The objective of this proposal is to go beyond the prior literature on career and wage dynamics by studying the interplay between within-firm careers and job mobility, which is an important unexplored area in the field of personnel economics. Our specific contributions are as follows:
First, we analyse the interplay between within-firm careers and job mobility in two complementary ways. In the first approach, we extend a work-horse career model to include endogenous across-firm mobility by adding match-specific productivity shocks and test the empirical implications of this model for worker turnover, career progress and wage dynamics. This would be the first career dynamics model in the literature to incorporate endogenous job mobility.

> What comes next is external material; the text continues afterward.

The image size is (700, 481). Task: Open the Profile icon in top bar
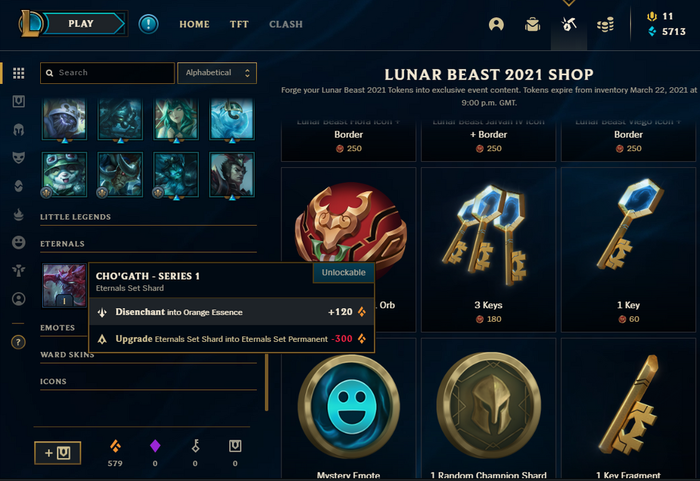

In the second approach, we extend models of occupational mobility to include career development and empirically test the resulting new predictions. Recent research has shown that the existing theories cannot explain all empirical regularities concerning occupational mobility. This may be because the existing frameworks do not allow for hierarchical moves. In both approaches, we use firm-level productivity shocks to generate job mobility.
Second, we develop and test new methods to distinguish empirically between the competing theoretical models of promotions. The theoretical literature has produced many different models of promotions, but distinguishing empirically among these models has proven elusive. In our earlier work, we have shown how to distinguish a particular class of promotion models from others. Now we extend that framework to cover a new and important class of models.
We use a large, linked, employer–employee data set covering white-collar workers in Finnish manufacturing. This data set is exceptionally well-suited to the research questions at hand. First, it includes thousands of firms and millions of employee observations, allowing us to study the interplay of within-firm careers with job mobility. Second, the data are rich enough to empirically distinguish among alternative models of promotions. Third, the data set provides the necessary information on productivity and other firm-level variables.
Much of the analysis will use panel data techniques for linked employer-employee data. To empirically distinguish among different models of promotion, we estimate a system of structural equations by maximum likelihood.